Syarief juga mempertanyakan kebijakan tersebut dari sisi keamanannya. Unsur security dalam kebijakan itu tentu harus dapat dipertanggungjawabkan sehingga tidak merugikan pemerintah sendiri.
Selain itu, lanjut Syarief, aspek timbak balik pada negara yang dibebaskan visanya itu juga harus diperhatikan. Ia ingin agar negara yang dikenakan bebas visa itu juga memberikan kebijakan serupa kepada warga Indonesia.
"Artinya kalau kita ngasih bebas visa apakah negara itu juga ngasih bebas visa juga enggak ke kita. Jadi semua itu harus menjadi perhatian pemerintah," katanya.
Syarief mengungkapkan, jika kebijakan tersebut banyak terdapat sisi negatifnya, maka bukan berarti kebijakan bebas visa itu seharusnya dihapus dan dikembalikan ke kebijakan semula.
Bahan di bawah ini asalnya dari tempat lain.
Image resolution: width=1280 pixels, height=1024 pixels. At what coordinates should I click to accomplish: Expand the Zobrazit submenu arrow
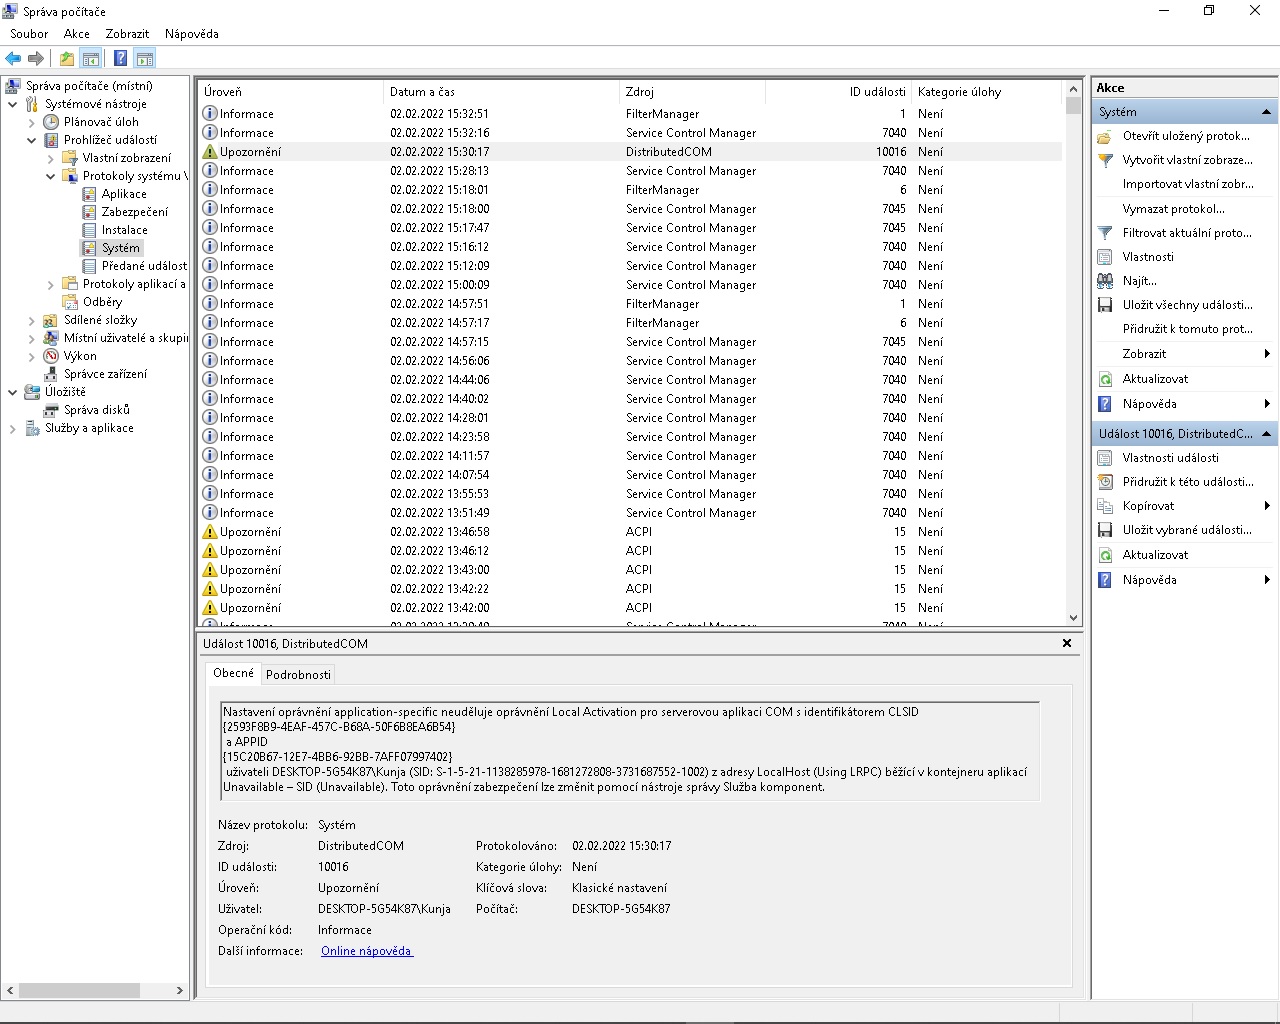tap(1266, 354)
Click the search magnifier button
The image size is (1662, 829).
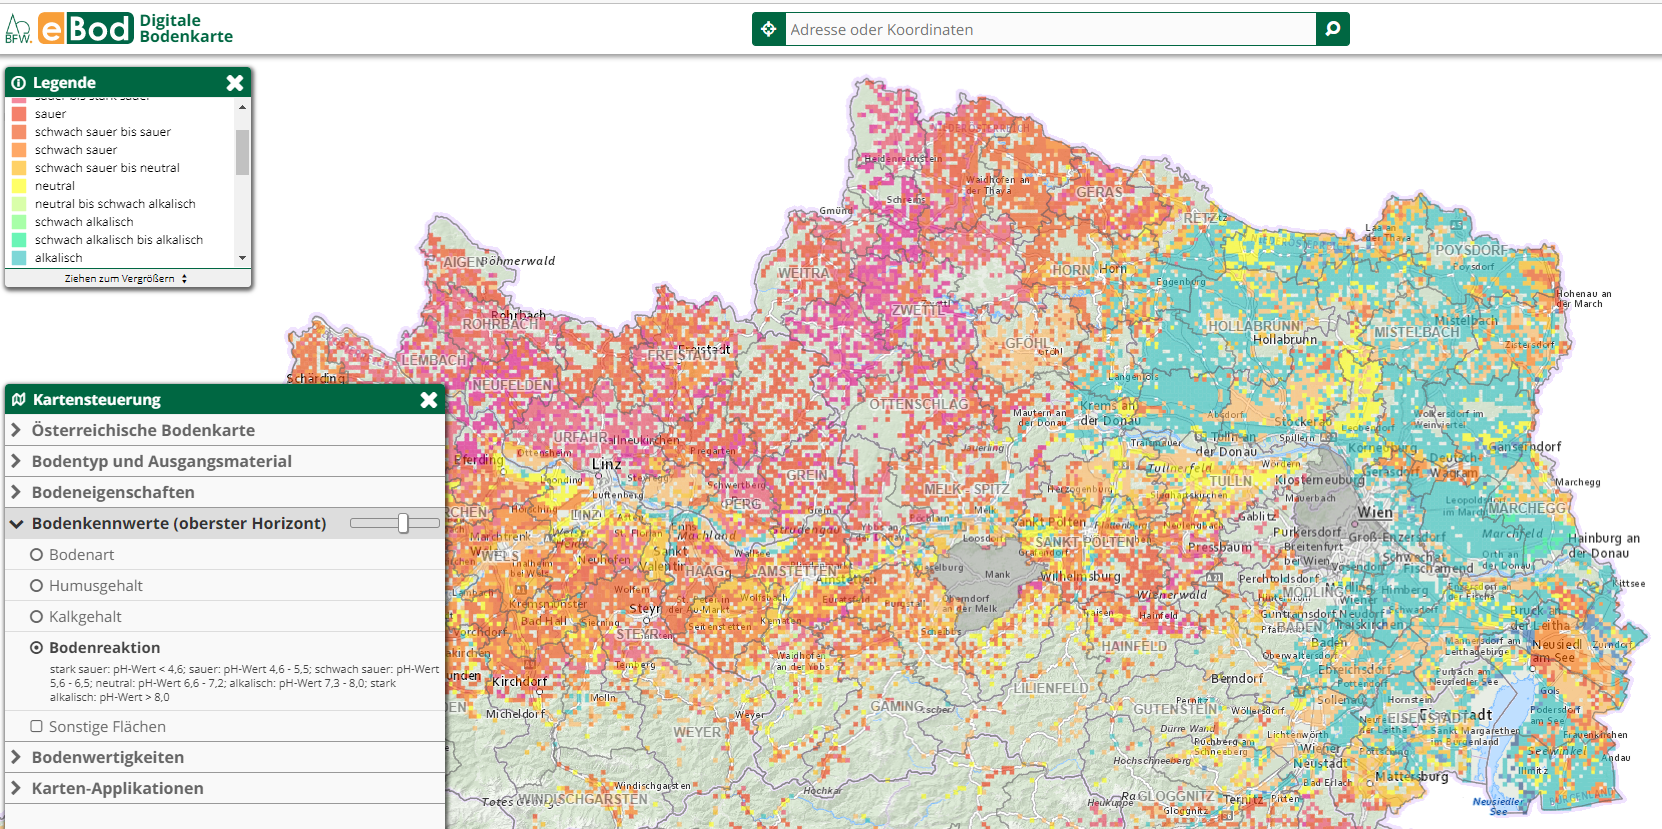(1332, 29)
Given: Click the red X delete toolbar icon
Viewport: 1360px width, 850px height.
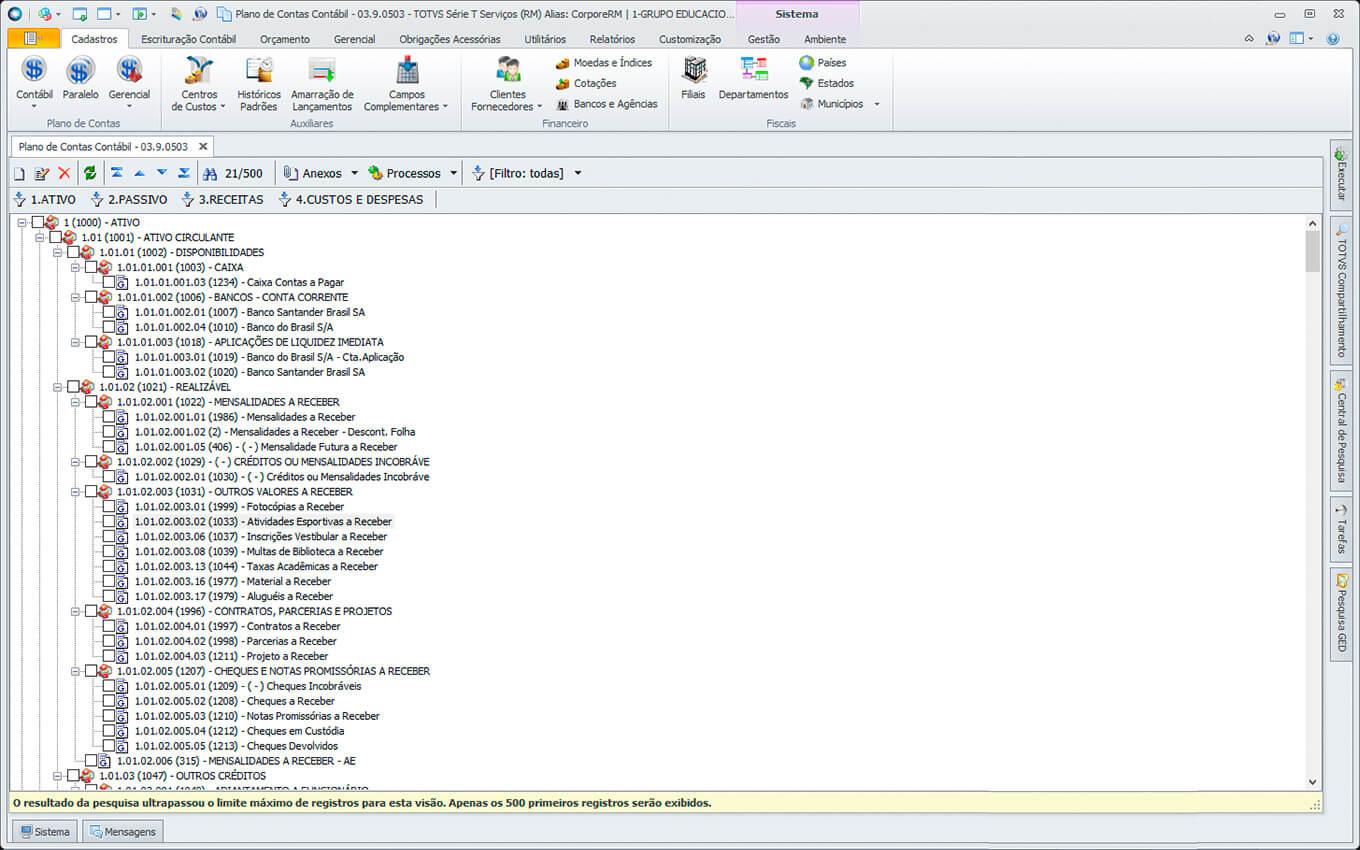Looking at the screenshot, I should 64,173.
Tapi, menurut dia, pemerintah mesti selektif dalam memilih negara yang dikenakan bebas visa.
"Kalau tujuannya untuk mendatangkan wisatawan, seharusnya ke negara-negara yang memiliki income per kapitanya lebih bagus dari Indonesia. Lalu pertumbuhannya dan kesejahteraan masyarakatnya harus lebih bagus dari kita," ujarnya lagi.
Alasan kebijakan tersebut sebaiknya tidak dihapus, karena masih banyak negara-negara yang memiliki income per kapita lebih baik dari Indonesia, seperti Jepang dan Amerika.
"Jepang sudah dimasukan, dan juga sudah ada timbal baliknya. Tingkat wisatawannya ke luar negeri juga tinggi sekali. Seharusnya ke negara yang seperti itu," tutur dia.
Syarief menyayangkan ada beberapa negara di Afrika yang dikenakan bebas visa. Padahal, beberapa negara di sana itu justru memiliki income per kapita yang berada di bawah Indonesia.
"Banyak itu di sana (Afrika) yang dikasih, seharusnya ini lebih selektif," ucapnya.